Un petit polar typique des familles, de sous le boisseau avec Pépé Vanel dans le rôle d’un repris de justice fraîchement évadé qui n’hésite pas à dessouder à tout va ! non pas qu’on le voit tellement cela dit, car l’on suit ici surtout les flics à sa recherche, et notamment un certain Michel Piccoli qui avait encore tous ses cheveux (gominés) !
Ce dernier est le reflet de son époque (1958 quand même) et ce qu’on appelait poliment un « mufle », à savoir un coureur de jupons, mal élevé et sans égards pour la gente féminine. Du coup, le film a certainement un côté documentaire (malgré lui) sur les us et coutumes si éloignés de nos temps modernes (lesquels deviennent de plus en plus wokistes certes).

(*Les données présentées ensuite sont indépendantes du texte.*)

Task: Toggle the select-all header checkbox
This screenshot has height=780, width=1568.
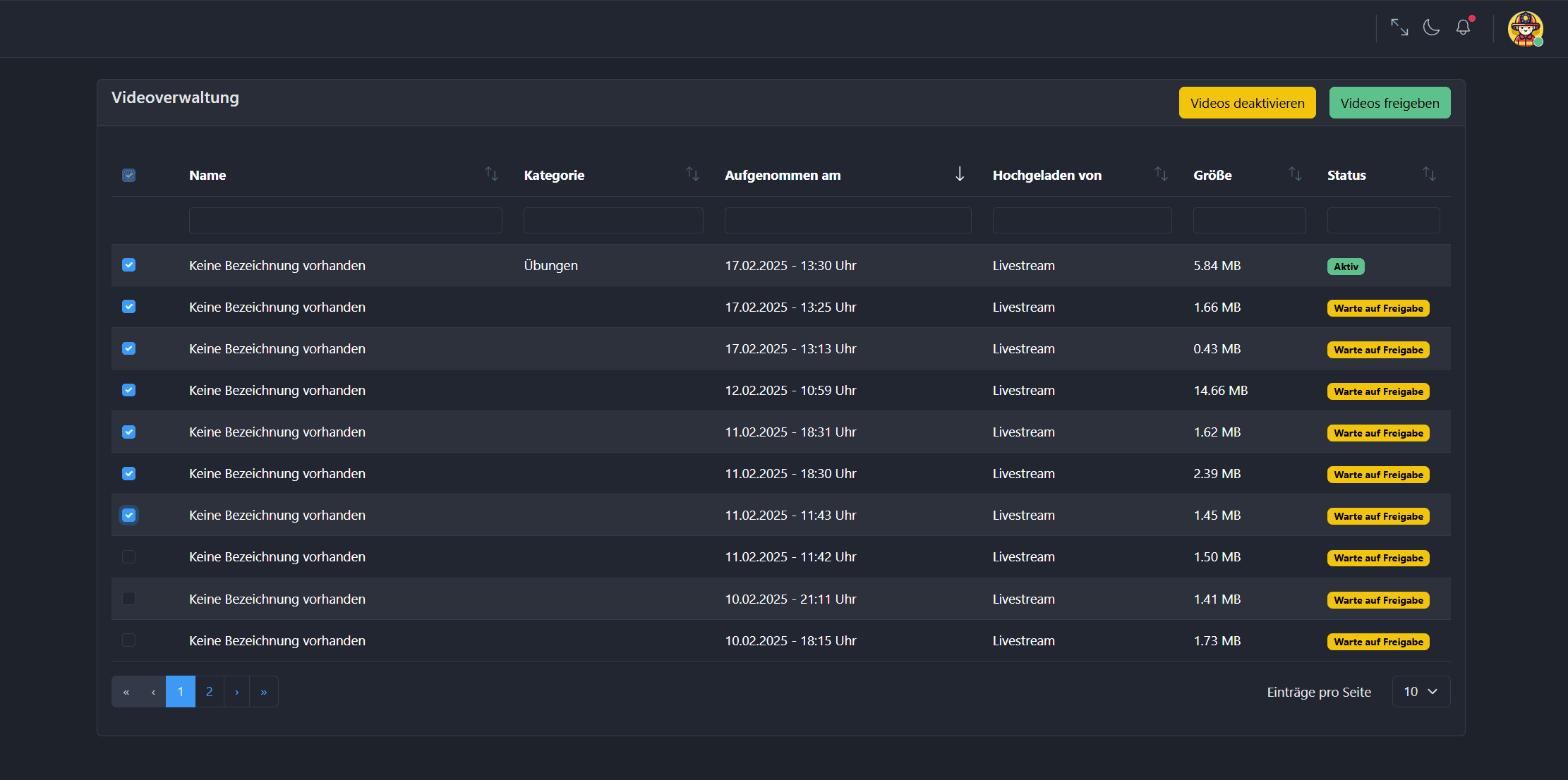Action: click(128, 175)
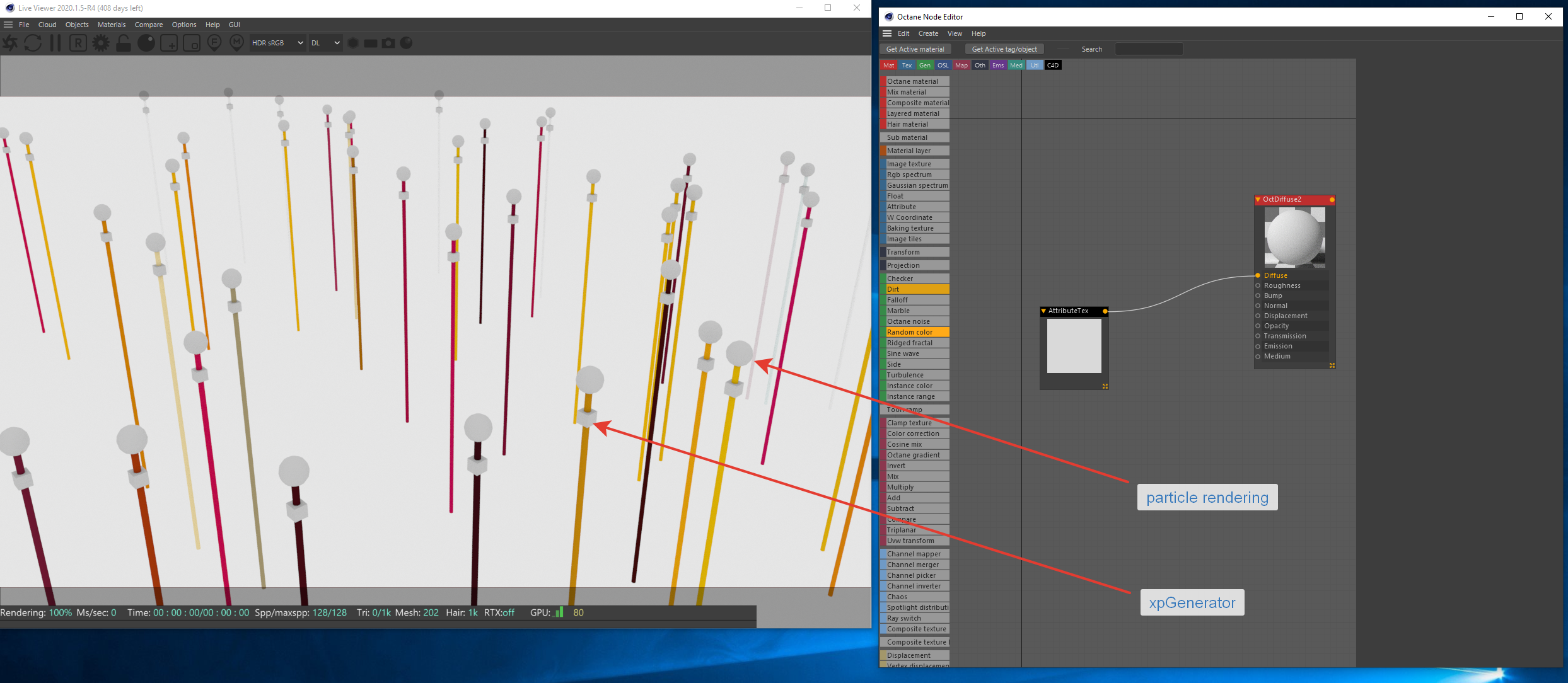Open the Materials menu in Live Viewer
1568x683 pixels.
tap(112, 25)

Un flic d’ailleurs aux méthodes discutables et à la morale douteuse… presque aussi salopard que l’autre vieux salopard évadé qui ne respecte rien ni personne ou presque ! Pour son côté ‘brutal’, le film peut valoir le coup d’oeil donc si on fait abstraction de sa lenteur et de ses maladresses, ainsi que du traitement accordé à de bien jolies filles.
La fin est pour sa part un exemple de grand n’importe quoi qui laisse complètement incrédule… et le personnage de Vanel est à la limite de la caricature involontaire, totalement antipathique (mais c’est apparemment voulu), de même que le rôle du cave joué par Mouloudji.
Enfin, la musique criarde et agitée de Michel Legrand porte énormément sur les nerfs (heureusement qu’on ne l’entend pas tout le temps !) et dans l’ensemble, le film reste trop prévisible, un peu chiant et téléphoné.